Classifying Traffic Signs using the German Traffic Sign Dataset
Build a Traffic Sign Recognition Project
The goals / steps of this project are the following:
- Load the data set
- Explore, summarize and visualize the data set
- Design, train and test a model architecture
- Use the model to make predictions on new images
- Analyze the softmax probabilities of the new images
- Summarize the results with a written report
For this project I used the German Traffic Sign Dataset.
- The size of training set is 34799
- The size of the validation set is 4410
- The size of test set is 12630
- The shape of a traffic sign image is 32x32x3
- The number of unique classes/labels in the data set is 43
For the image preprocessing steps I converted the RGB images into grayscale. Since the CNN learns independently on which objects it has to focus in the image for classification, we have to preprocess the images to focus on the important parts. So in order to focus on the shape and other characteristics of the traffic sign instead of brightness, shading, etc. I did the conversion from RGB to grayscale. Afterwards I tweaked the epoch and batch size and defined the learning rate for the best possible results. I then trained the model with my training dataset. My neural network has two convolution layers and two fully connected layers. For the training dataset I defined a dropout rate to prevent overfitting.

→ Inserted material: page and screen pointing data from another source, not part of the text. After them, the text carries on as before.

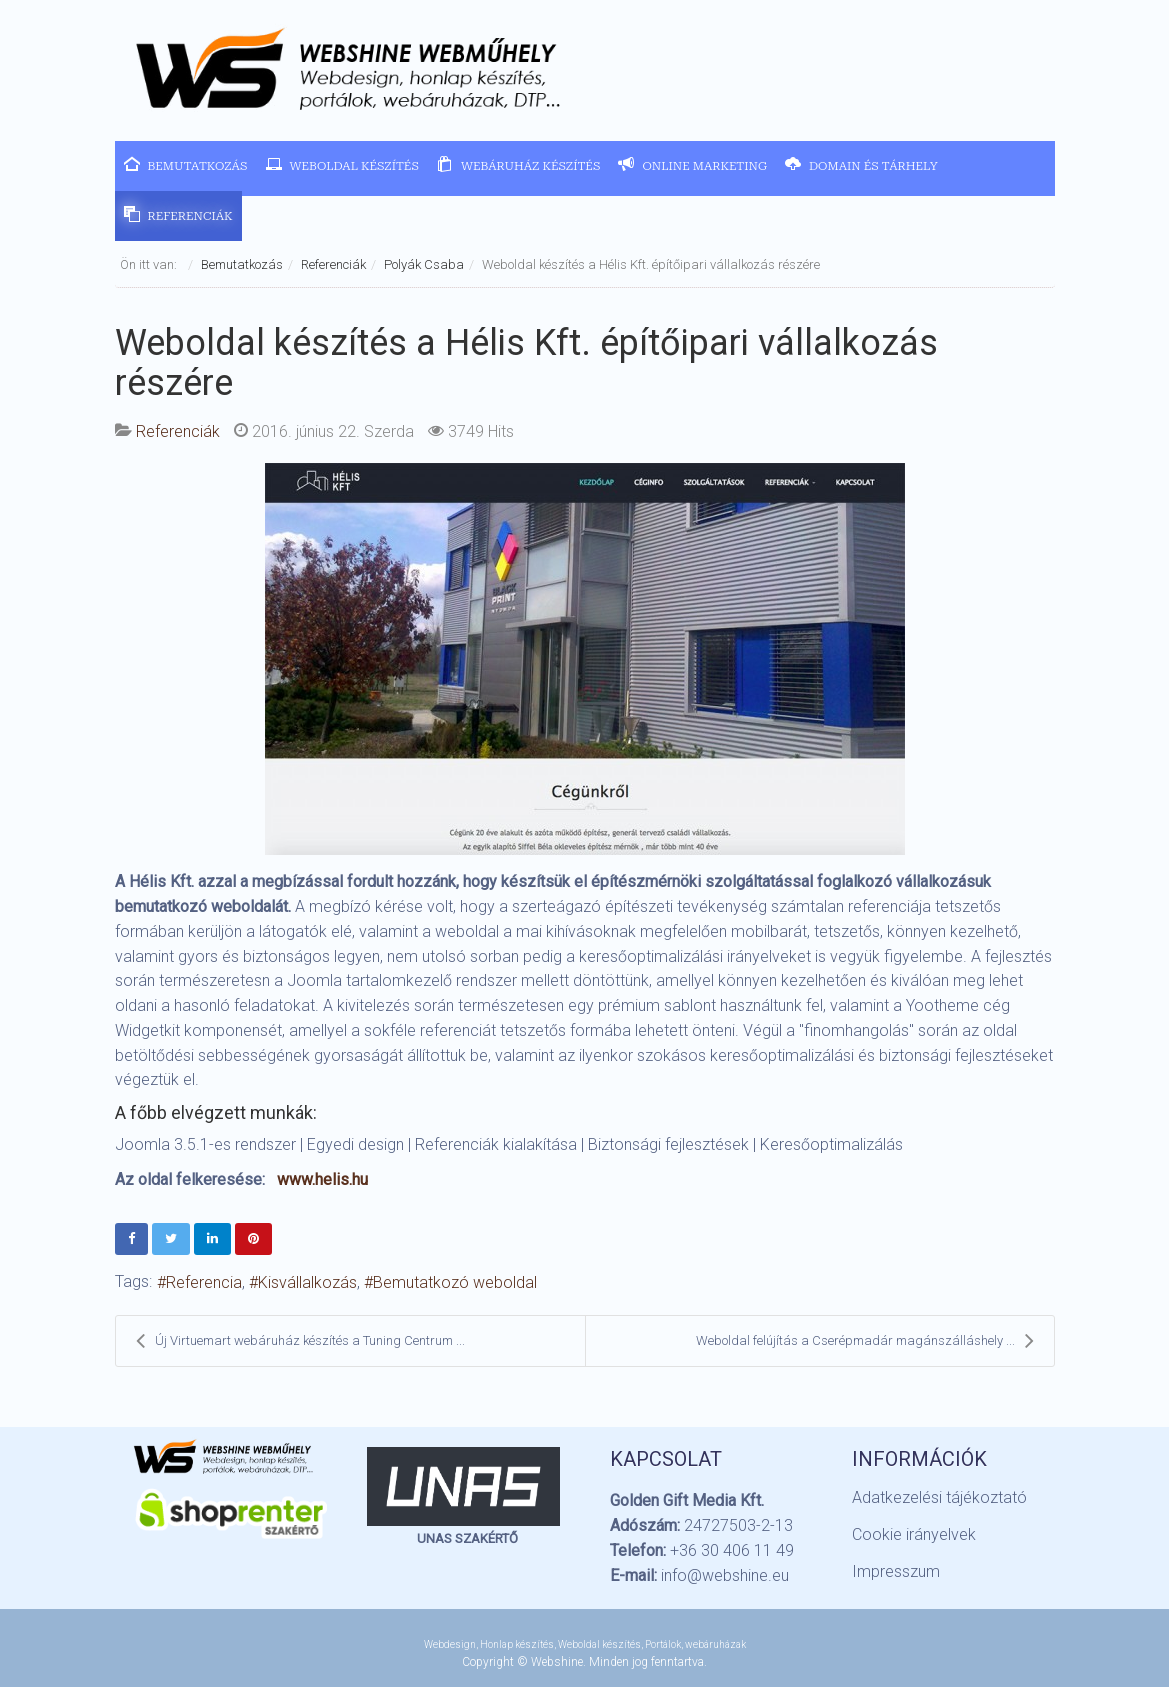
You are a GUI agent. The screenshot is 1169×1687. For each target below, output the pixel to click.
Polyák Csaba (424, 264)
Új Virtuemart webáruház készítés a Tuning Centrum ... (300, 1341)
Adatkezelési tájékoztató (939, 1497)
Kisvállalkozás (307, 1282)
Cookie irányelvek (914, 1534)
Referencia (204, 1282)
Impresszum (896, 1571)
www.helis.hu (322, 1179)
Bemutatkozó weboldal (455, 1282)
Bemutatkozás (242, 264)
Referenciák (333, 264)
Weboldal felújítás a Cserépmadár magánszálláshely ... (865, 1341)
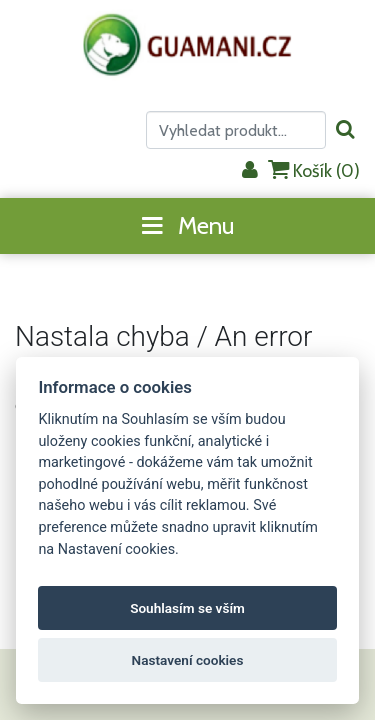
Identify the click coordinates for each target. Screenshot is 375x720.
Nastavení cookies (188, 660)
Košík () (314, 170)
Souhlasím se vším (187, 608)
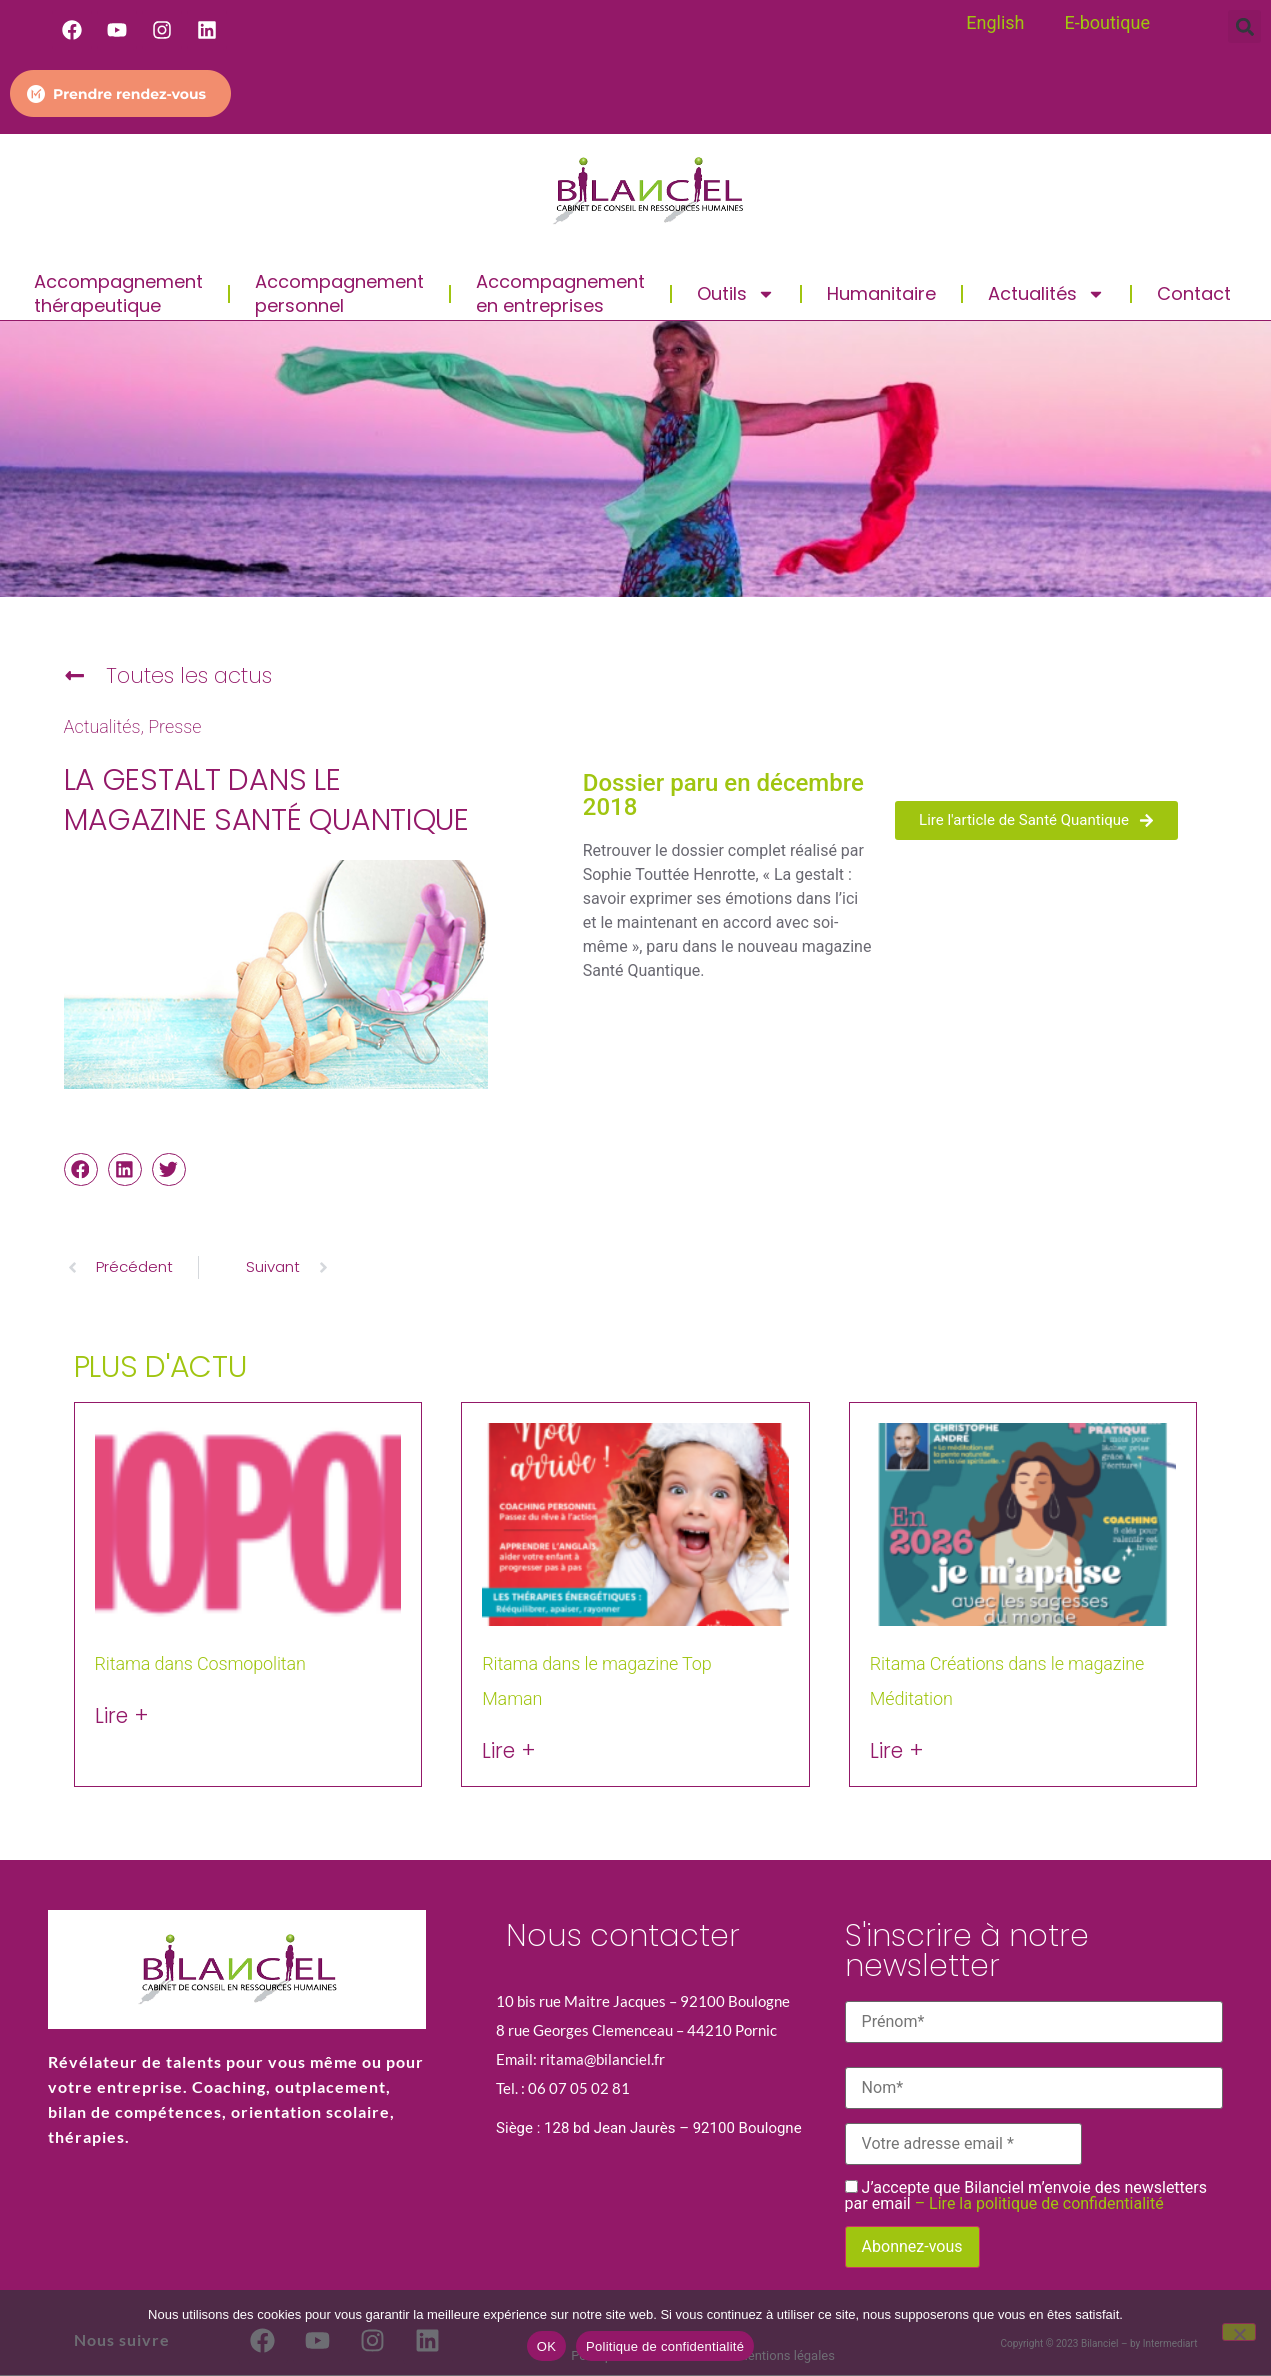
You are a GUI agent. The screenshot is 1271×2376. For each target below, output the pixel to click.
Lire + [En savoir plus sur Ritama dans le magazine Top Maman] (509, 1750)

My final model consisted of the following layers:
Layer | Description |
---|---|
Input | 32x32x1 grayscaled image |
Convolution | 1x1 stride, valid padding, outputs 28x28x3 |
RELU | |
Max pooling | 2x2 stride, same padding, outputs 14x14x6 |
Convolution 3x3 | 1x1 stride, valid padding, outputs 10x10x16 |
RELU | |
Max pooling | 2x2 stride, same padding, outputs 5x5x16 |
Dropout | |
Fully connected 1 | Output 120, dropout rate: 0.75 |
RELU | |
Dropout | |
Fully connected 2 | Output 84, dropout rate: 0.75 |
RELU | |
Dropout | |
Logits/Output layer | Output 43 |
After the train and valdiation process I tested my model against the test dataset. The accuracy is 92.6%.
- learning rate is 0.001
- epochs is 20
- batch size is 128
- dropout for train data is 0.7
- dropout for validation and test data is 1
My final model results were:
- training set accuracy of 98.9%
- validation set accuracy of 93.4%
- test set accuracy of 92.6%
Note: The Training and Validation Accuracy stopped increasing after the 18th epoch so early stopping could be a good solution for my model.
Here are five German traffic signs that I found on the web:
The first four images were classified correctly which might be because of the clear combination between the symbol and the shape of the traffic sign. The "no entry" sign for example is clearly unique and there isn't really a similar traffic sign which makes it easier for the CNN to classify it. The last image might be difficult to classify because the traffic sign is cropped and the "bicycles crossing" label might not have had enough images to train or the train images were either too different or not similar enough to my provided image. If we search for "bicycles crossing traffic sign" we can see that there are many different variations of that sign: yellow squares, red-white triangles or sometimes with stick figures included. Also what's interesting to note on the "bicycles crossing"-sign are the top 5 largest probabilities:
- No passing
- No passing for vehicles over 3.5 metric tons
- Speed limit (60km/h)
- Ahead only
- Vehicles over 3.5 metric tons prohibited
Here are the results of the prediction:
Image | Prediction |
---|---|
Turn left ahead | Turn left ahead |
Speed limit (70km/h) | Speed limit (70km/h) |
General caution | General caution |
No entry | No entry |
Bicycles crossing | No passing |
The model was able to correctly guess 4 of the 5 traffic signs, which gives an accuracy of 80%.
The whole model architecture is inspired from LeNet by Yann Lecun which provides good results for the MNIST dataset. Anyway the model needed some extra customization for better performance on traffic signs. I did serveral runs and tweaked the model until I felt comfortable enough to try it on the five traffic signs that I have found on the web. I'm satisfied with my results but I think there are some more techniques that can deliver a higher accuracy on the validation and test dataset. A possible improvement on image classification could be to apply affine transformation on the datasets because traffic signs are always a bit distorted when viewing from a different angle. I think it would be interesting too if the CNN was still able to classify the images if they were upside down.